BubRl acts as a promoter in cellular motility of human oral squamous cancer cells through regulating MMP-2 and MMP-9

Abstract

BubRl is a critical component of spindle assembly checkpoint, ensuring proper chromatin segregation during mitosis. Recent studies showed that BubRl was overexpressed in many cancer cells, including oral squamous cell carcinomas (OSCC). However, the effect of BubRl on metastasis of OSCC remains unclear. This study aimed to unravel the role of BubRl in the progression of OSCC and confirm the expression of BubRl in a panel of malignant OSCC cell lines with different invasive abilities. The results of quantitative real-time PCR showed that the mRNA level of BubRl was markedly increased in four OSCC cell lines, Ca9-22, HSC3, SCC9 and Cal-27 cells, compared to two normal cells, normal human oral keratinocytes (HOK) and human gingival fibroblasts (HGF).

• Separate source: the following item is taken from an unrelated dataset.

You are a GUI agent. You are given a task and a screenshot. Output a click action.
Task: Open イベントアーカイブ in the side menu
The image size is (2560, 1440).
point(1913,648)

Moreover, the expression of BubRl in these four OSCC cell lines was positively correlated with their motility. Immunofluorescence revealed that BubRl was mostly localized in the cytosol of human gingival carcinoma Ca9-22 cells. BubRl knockdown significantly decreased cellular invasion but slightly affect cellular proliferation on both Ca9-22 and Cal-27 cells. Consistently, the activities of metastasis-associated metalloproteinases MMP-2 and MMP-9 were attenuated in BubRl knockdown Ca9-22 cells, suggesting the role of BubRl in promotion of OSCC migration. Our present study defines an alternative pathway in promoting metastasis of OSCC cells, and the expression of BubRl could be a prognostic index in OSCC patients.